## YOUR TASK
Reproduce the records below word for word, starting at the line that contains "Click the search" and ending at the last line of the records.
-- begin RECORD SET --
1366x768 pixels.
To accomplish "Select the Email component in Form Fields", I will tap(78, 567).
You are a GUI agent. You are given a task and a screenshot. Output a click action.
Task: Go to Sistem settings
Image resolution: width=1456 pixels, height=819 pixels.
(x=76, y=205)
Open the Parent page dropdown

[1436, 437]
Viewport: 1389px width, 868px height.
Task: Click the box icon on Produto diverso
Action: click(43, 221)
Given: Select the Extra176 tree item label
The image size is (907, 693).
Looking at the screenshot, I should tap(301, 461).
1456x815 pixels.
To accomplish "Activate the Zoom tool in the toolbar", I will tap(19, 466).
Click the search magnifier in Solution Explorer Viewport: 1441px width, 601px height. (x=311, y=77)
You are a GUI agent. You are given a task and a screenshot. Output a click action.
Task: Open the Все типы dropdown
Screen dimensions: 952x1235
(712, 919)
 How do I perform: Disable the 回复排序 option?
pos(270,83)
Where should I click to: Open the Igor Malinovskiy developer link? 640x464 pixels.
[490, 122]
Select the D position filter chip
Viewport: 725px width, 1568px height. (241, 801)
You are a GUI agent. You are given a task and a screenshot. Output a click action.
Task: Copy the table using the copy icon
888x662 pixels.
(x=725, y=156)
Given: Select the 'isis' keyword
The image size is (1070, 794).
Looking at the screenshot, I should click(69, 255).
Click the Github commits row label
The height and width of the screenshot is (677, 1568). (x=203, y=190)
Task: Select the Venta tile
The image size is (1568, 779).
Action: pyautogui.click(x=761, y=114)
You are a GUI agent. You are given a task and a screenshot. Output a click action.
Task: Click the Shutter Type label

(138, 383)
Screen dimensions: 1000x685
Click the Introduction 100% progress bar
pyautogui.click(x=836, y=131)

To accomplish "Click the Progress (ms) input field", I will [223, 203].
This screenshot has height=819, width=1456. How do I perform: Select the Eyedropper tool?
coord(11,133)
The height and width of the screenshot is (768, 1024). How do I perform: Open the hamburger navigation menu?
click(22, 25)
-- end RECORD SET --
## OUTPUT OF THE EXERCISE
Click the search magnifier in Solution Explorer Viewport: 1441px width, 601px height. (x=311, y=77)
You are a GUI agent. You are given a task and a screenshot. Output a click action.
Task: Open the Все типы dropdown
Screen dimensions: 952x1235
(712, 919)
 How do I perform: Disable the 回复排序 option?
pos(270,83)
Where should I click to: Open the Igor Malinovskiy developer link? 640x464 pixels.
[490, 122]
Select the D position filter chip
Viewport: 725px width, 1568px height. (241, 801)
You are a GUI agent. You are given a task and a screenshot. Output a click action.
Task: Copy the table using the copy icon
888x662 pixels.
(x=725, y=156)
Given: Select the 'isis' keyword
The image size is (1070, 794).
Looking at the screenshot, I should click(69, 255).
Click the Github commits row label
The height and width of the screenshot is (677, 1568). (x=203, y=190)
Task: Select the Venta tile
The image size is (1568, 779).
Action: pyautogui.click(x=761, y=114)
You are a GUI agent. You are given a task and a screenshot. Output a click action.
Task: Click the Shutter Type label

(138, 383)
Screen dimensions: 1000x685
Click the Introduction 100% progress bar
pyautogui.click(x=836, y=131)

To accomplish "Click the Progress (ms) input field", I will [223, 203].
This screenshot has height=819, width=1456. How do I perform: Select the Eyedropper tool?
coord(11,133)
The height and width of the screenshot is (768, 1024). How do I perform: Open the hamburger navigation menu?
click(22, 25)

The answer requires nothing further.